Work to be completed: Return, word for word, the line containing "Set a PIN for the tunnel" and every line after it through the last line of the records below.

━━━━━ Task data ━━━━━

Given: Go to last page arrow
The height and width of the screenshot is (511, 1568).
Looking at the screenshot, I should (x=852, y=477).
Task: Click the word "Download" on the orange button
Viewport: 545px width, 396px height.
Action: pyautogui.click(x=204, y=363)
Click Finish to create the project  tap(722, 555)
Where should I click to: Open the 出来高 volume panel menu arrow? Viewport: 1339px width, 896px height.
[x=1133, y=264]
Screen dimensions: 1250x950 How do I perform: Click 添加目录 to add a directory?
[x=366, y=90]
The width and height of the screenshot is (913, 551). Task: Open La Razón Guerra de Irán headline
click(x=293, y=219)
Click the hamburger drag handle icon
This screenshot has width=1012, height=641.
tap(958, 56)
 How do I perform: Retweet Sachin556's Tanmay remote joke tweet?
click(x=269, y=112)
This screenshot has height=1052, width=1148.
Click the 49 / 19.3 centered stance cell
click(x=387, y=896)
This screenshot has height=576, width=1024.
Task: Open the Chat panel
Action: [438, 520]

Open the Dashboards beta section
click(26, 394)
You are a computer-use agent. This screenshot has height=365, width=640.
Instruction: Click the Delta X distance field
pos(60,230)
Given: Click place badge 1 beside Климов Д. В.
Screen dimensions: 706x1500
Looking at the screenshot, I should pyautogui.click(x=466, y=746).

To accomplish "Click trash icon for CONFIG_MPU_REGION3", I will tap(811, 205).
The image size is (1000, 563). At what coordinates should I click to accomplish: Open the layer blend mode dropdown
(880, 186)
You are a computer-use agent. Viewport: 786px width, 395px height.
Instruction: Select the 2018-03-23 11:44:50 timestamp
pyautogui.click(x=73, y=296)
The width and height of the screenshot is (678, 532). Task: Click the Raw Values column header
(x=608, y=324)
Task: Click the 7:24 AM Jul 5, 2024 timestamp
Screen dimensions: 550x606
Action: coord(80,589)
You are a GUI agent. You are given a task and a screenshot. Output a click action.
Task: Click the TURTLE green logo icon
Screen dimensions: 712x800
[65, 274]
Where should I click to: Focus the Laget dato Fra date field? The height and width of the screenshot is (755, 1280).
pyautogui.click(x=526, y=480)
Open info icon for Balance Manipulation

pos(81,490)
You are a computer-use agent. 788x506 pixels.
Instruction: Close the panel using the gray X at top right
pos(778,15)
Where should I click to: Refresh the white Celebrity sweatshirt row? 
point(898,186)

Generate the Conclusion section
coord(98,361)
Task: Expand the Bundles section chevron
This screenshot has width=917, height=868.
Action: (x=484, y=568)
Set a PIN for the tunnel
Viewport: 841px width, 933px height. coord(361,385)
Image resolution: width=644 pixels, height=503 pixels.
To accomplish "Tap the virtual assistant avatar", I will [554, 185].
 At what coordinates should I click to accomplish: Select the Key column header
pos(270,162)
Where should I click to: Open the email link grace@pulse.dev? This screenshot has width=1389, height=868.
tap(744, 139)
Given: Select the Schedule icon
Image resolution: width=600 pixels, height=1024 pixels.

━━━━━

Response area:
Set a PIN for the tunnel
Viewport: 841px width, 933px height. coord(361,385)
Image resolution: width=644 pixels, height=503 pixels.
To accomplish "Tap the virtual assistant avatar", I will [554, 185].
 At what coordinates should I click to accomplish: Select the Key column header
pos(270,162)
Where should I click to: Open the email link grace@pulse.dev? This screenshot has width=1389, height=868.
tap(744, 139)
Given: Select the Schedule icon
Image resolution: width=600 pixels, height=1024 pixels.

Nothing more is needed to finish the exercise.